Tuesday, February 17, 2004

Porter's 5 Forces

Those of you with MBA's (or just overachievers with undergraduate degrees) know exactly what I am talking about -- Barriers to Entry, Bargaining Power of Buyers, Bargaining Power of Suppliers, Availability of Substitutes, and Rivalry Among Firms. Anyone involved in MBA schools or in strategic processes is probably very familiar with Michael Porter's 5 Forces and can probably rattle them off from their memory. I just had the chance to read an excellent Fast Company article with some of Porter's more modern view on the world and how strategy is still important in warp speed economies.

The sad thing about the article is the number of truths. Agree with Porter's model or not, he is correct in saying that many companies have abandoned strategy all together for a myriad of reasons. Porter acknowledges that strategy is not easy, and I would certainly agree. In the strategic process, you set up your goals and objectives, formulate your strategy, implement your strategy, and control your strategy.
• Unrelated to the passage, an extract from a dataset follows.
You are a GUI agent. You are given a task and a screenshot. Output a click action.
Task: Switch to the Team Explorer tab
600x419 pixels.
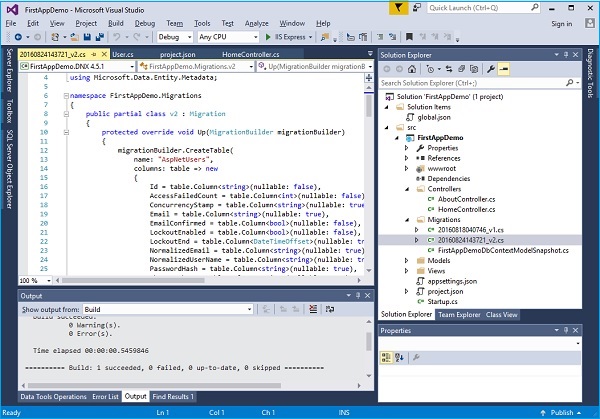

The process is, of course, continuous, but more importantly, the process can yield 95% of the usefulness; the Strategy itself (content), really is only the resulting 5% of the process.

Many, many books during the dotcom boom were written regarding the insane speed of the economy and how agile businesses have to be; that big battleship-size companies were bound to be defeated by the speedboats. What seems to have conveniently slipped from many peoples' minds is that, speedboat or battleship, you still need someone to steer the boat.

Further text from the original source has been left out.